The “Services > DHCPv6 > Leases” page lists all of the devices which have been assigned an IPv6 address via DHCPv6. If a device is not showing up, you may need to reboot the device (or possibly your router). I have personally noticed that not every device that has an IPv4 address shows up properly on the “DHCPv6 Leases” page, and I believe I have seen others have issues with that as well. Perhaps not all devices play friendly with IPv6 or OPNsense needs to provide additional IPv6 support to resolve such issues. Perhaps some devices are using SLAAC instead of DHCPv6 to obtain an IPv6 address and therefore would not show up in the DHCPv6 leases page. When in doubt, you may list out the IPv6 addresses on the device itself with a simple command to help you identify devices on the “Leases” page.

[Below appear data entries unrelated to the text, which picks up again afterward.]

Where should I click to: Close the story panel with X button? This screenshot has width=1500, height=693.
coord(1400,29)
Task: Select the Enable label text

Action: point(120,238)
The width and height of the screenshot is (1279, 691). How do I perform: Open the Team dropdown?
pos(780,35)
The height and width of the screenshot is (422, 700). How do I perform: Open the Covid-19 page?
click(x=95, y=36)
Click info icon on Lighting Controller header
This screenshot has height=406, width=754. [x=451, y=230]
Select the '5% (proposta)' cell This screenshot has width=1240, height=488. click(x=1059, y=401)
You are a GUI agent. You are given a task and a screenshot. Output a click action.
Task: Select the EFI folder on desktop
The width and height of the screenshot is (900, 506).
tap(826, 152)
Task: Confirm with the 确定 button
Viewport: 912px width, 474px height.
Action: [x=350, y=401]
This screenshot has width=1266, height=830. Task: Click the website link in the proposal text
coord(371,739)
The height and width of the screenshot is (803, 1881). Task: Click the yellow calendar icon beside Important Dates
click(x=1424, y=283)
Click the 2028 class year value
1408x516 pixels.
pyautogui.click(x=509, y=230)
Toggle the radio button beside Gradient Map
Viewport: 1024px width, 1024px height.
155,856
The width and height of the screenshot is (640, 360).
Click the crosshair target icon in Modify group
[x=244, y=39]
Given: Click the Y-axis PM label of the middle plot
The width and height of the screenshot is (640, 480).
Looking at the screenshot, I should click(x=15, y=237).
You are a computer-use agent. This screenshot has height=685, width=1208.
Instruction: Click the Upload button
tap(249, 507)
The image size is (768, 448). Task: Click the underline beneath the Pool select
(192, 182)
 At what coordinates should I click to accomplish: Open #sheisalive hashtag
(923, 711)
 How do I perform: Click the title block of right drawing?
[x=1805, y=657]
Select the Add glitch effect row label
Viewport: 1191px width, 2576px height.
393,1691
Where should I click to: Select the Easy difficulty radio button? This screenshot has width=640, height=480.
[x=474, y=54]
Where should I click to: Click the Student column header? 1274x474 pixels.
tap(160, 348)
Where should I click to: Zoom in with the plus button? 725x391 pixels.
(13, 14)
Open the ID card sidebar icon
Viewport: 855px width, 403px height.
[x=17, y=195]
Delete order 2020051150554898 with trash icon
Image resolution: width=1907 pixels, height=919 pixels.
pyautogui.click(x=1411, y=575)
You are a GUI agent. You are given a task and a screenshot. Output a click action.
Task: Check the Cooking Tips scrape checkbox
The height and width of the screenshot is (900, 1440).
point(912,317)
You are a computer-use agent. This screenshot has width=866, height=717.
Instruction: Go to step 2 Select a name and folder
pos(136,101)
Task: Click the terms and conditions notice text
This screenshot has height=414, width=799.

From the “Leases” page, you can click the “+” button to set up a static IPv6 address. The DUID will automatically be filled in for you which is nice because it is a long identifier to need to type. You need to make sure you pick an IPv6 address outside of the range of the DHCP address range that you specified earlier. When entering an IPv6 address, you may enter the full IPv6 address or just the second half of the IPv6 address if you have dynamic IPv6 addresses. If you enter only the second half, you must start the address with
:: (2 colons).
If you wish for the static DHCPv6 lease to take effect immediately, you may try disconnecting the device from the network and reconnecting it by clicking on your network icon on your taskbar, toggling the WiFi disable/enable button, etc. depending on the type of device you are using. You may also issue a DHCP release and renew command as well (such as in Linux, for example).
You may want to test IPv6 connectivity on the Internet by accessing a site such as Google’s IPv6 test site to see if you can access it via IPv6:
Or you may try a more detailed test as shown in the screenshot below:
There you have it! A basic but detailed explanation of what I learned when enabling IPv6 on my network. Please keep in mind that there are likely other ways to configure IPv6 depending on your ISP. This guide discussed the approach that seemed to work well for me based on the ISP that I am currently using. I have not experimented much with IPv6 beyond the basic functionality. It took me a little while to begin to understand how to properly configure IPv6 – more time than I thought it would take to be honest. Since I am still learning, please feel free to provide constructive feedback so that I can improve the information contained in this guide.